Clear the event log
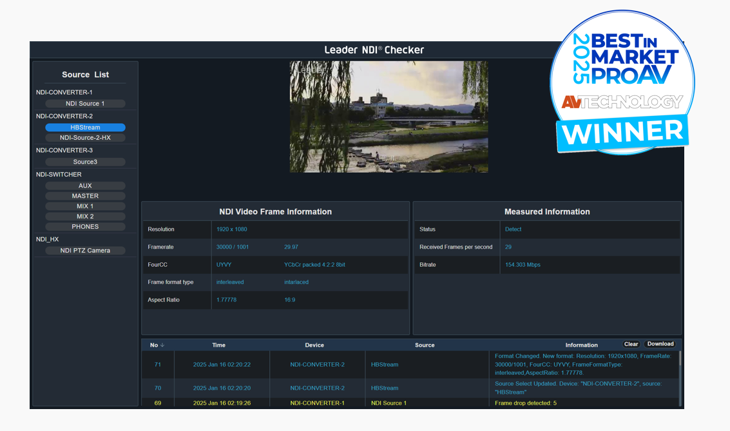730x431 pixels. tap(631, 344)
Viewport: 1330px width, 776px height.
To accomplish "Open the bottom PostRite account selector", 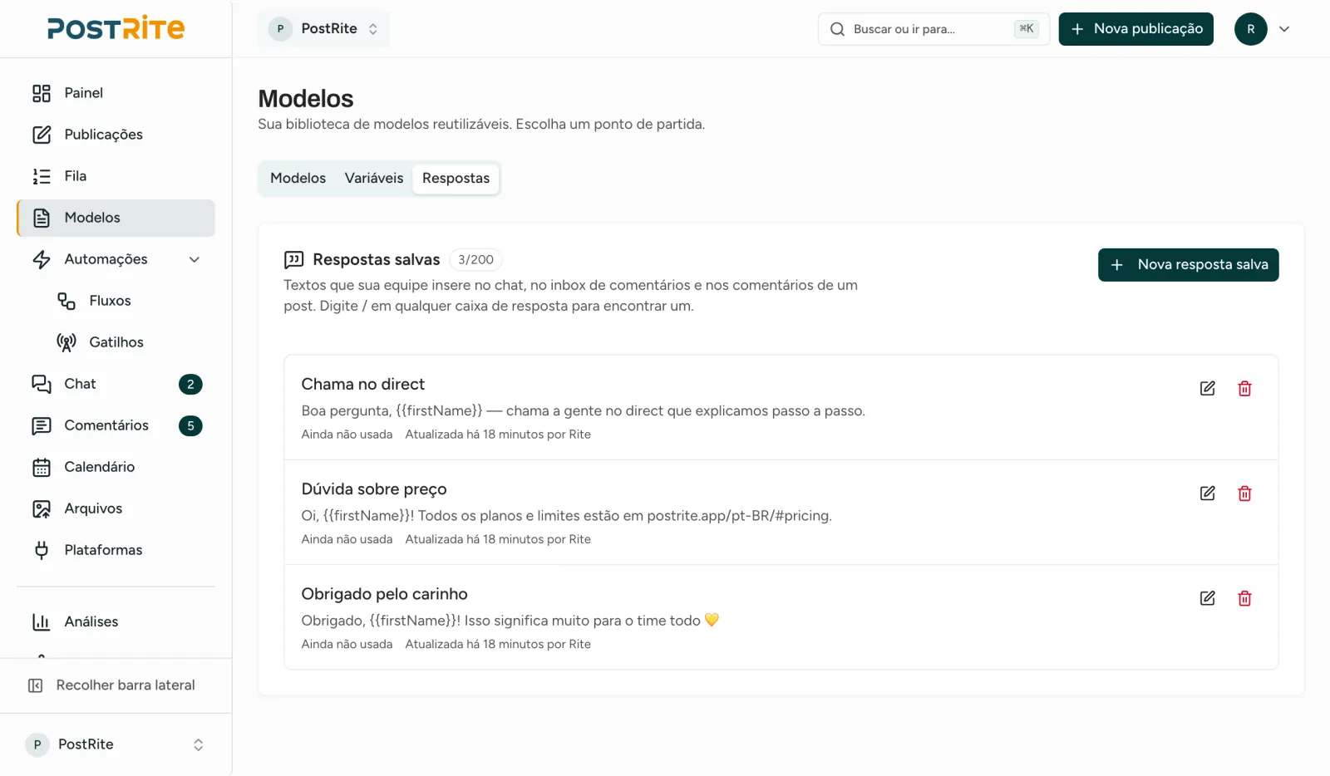I will pos(116,744).

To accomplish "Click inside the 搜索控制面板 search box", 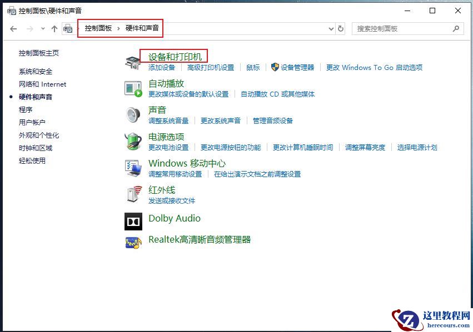I will coord(406,28).
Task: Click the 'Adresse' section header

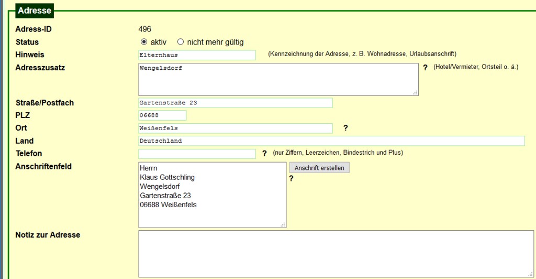Action: coord(35,10)
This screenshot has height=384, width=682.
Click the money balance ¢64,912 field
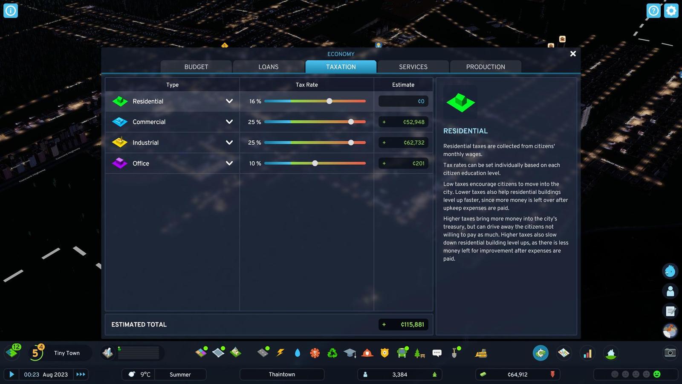[x=517, y=374]
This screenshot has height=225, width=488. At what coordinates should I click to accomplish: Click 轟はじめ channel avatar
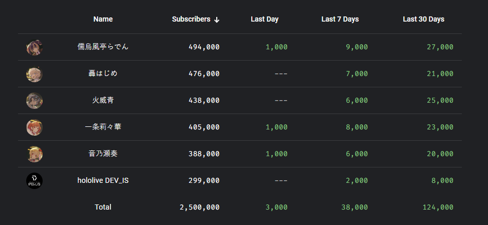click(x=34, y=74)
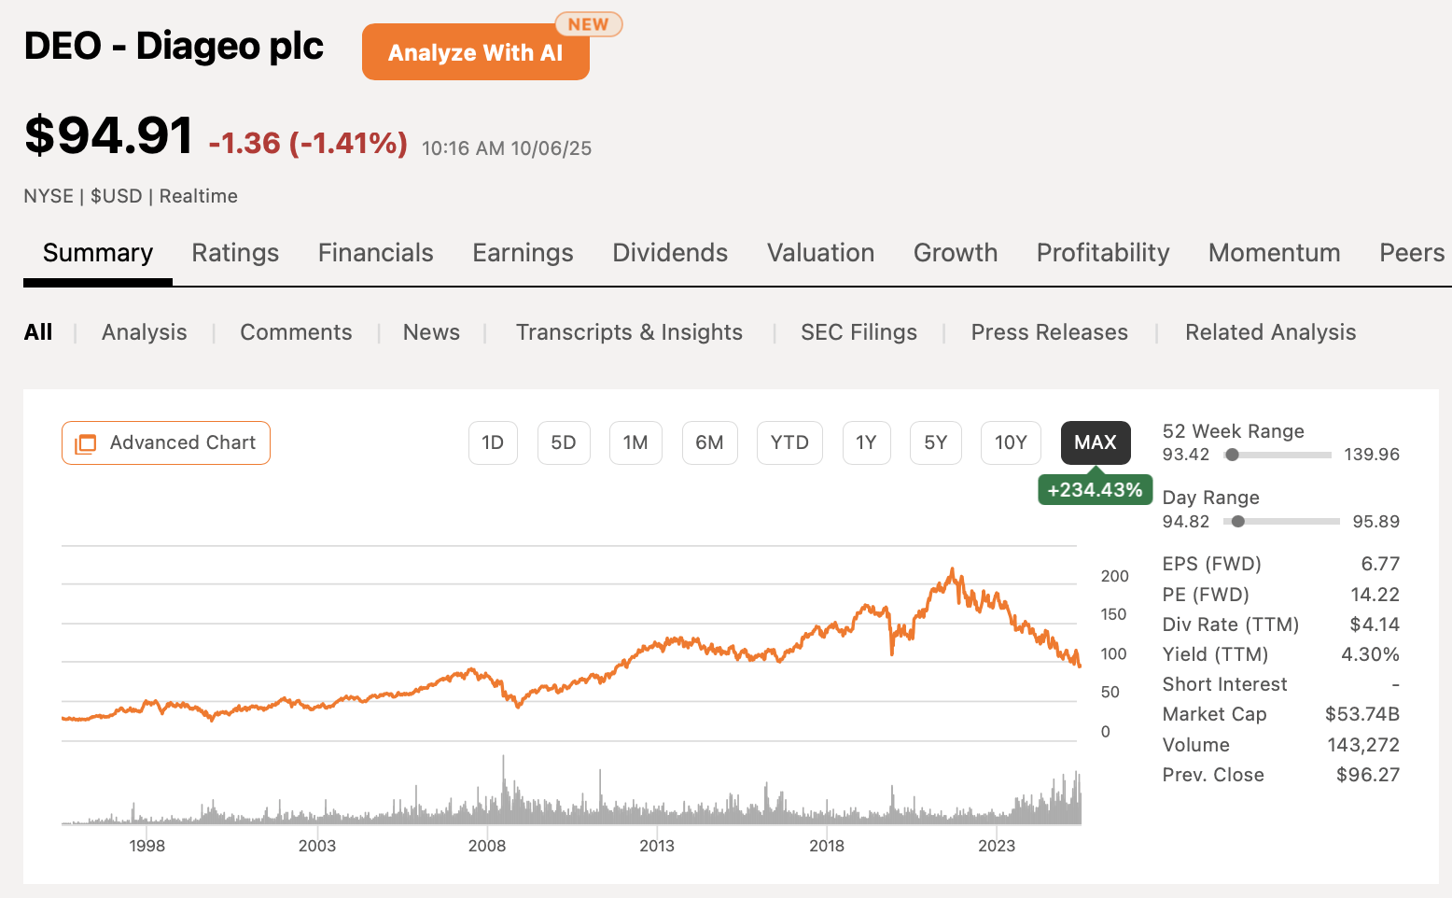Show the 5Y price history
The height and width of the screenshot is (898, 1452).
pos(935,442)
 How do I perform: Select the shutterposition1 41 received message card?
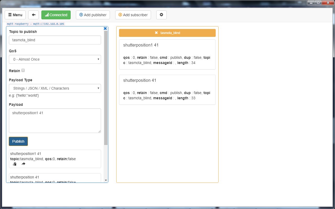167,54
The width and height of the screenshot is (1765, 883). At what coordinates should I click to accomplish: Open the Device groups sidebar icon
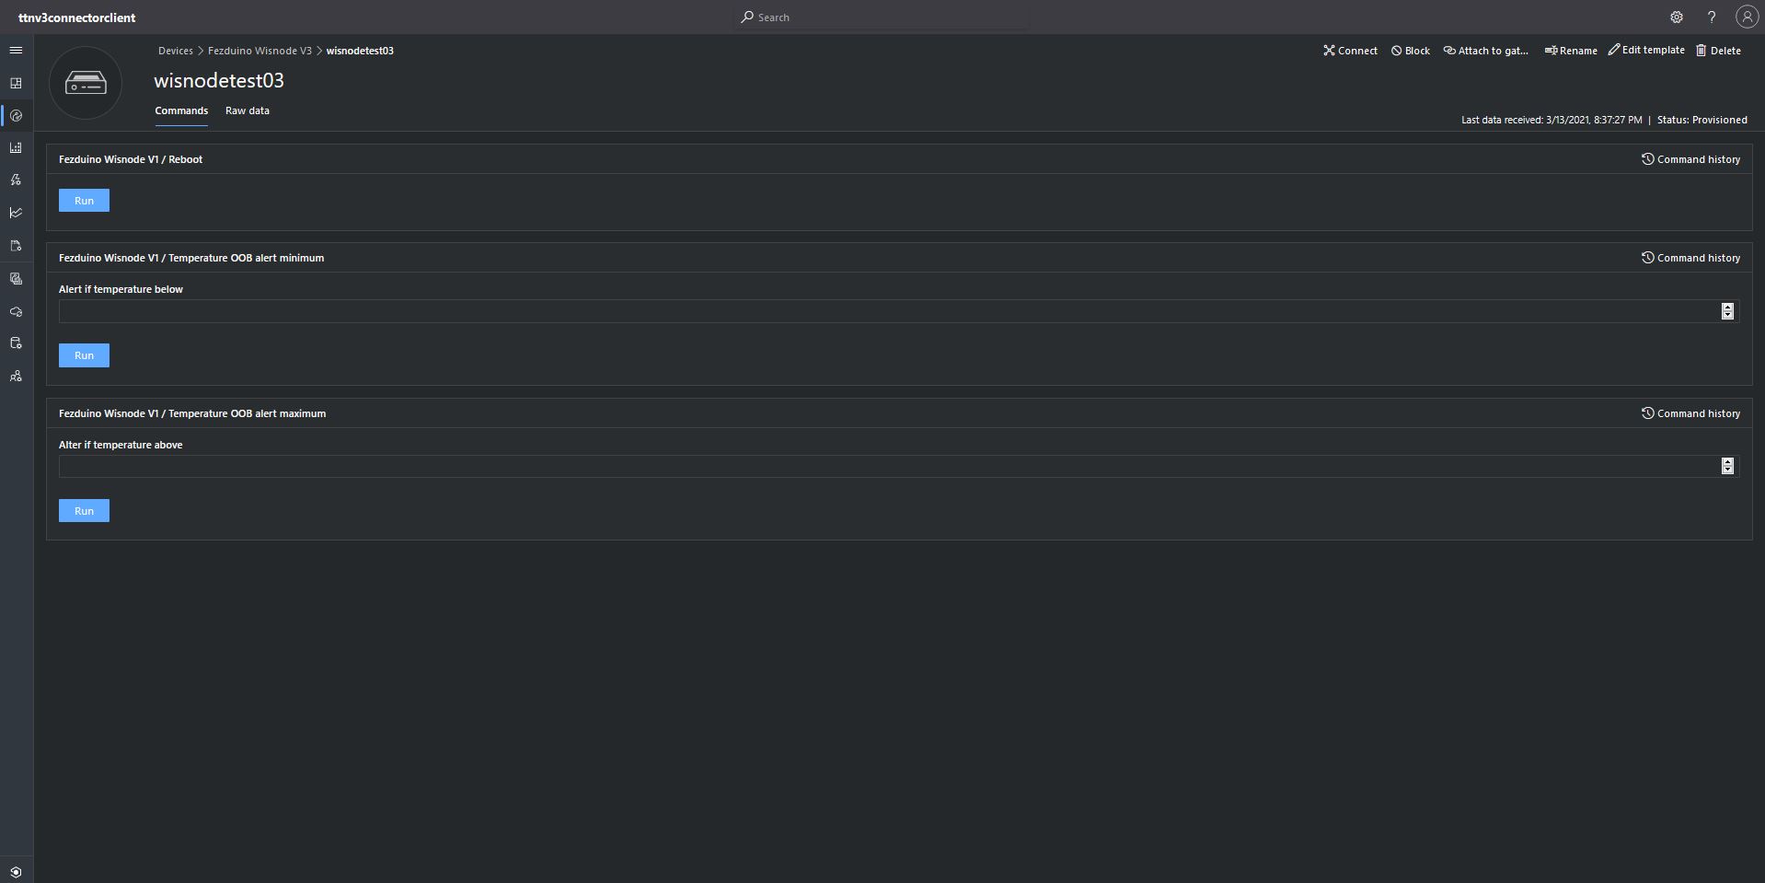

————————

* **WHAT IS NEEDED**
Please set down only the lines from the one containing "Click the money balance ¢64,912 field" through the end of the entries, exactly as they stand, both ends included and with no pictures.

* **ANSWER TO THIS EXERCISE**
Click the money balance ¢64,912 field
[x=517, y=374]
This screenshot has height=225, width=488. At what coordinates should I click to accomplish: Click 轟はじめ channel avatar
click(x=34, y=74)
Show the 5Y price history
The height and width of the screenshot is (898, 1452).
pos(935,442)
 How do I perform: Select the shutterposition1 41 received message card?
167,54
The width and height of the screenshot is (1765, 883). At what coordinates should I click to accomplish: Open the Device groups sidebar icon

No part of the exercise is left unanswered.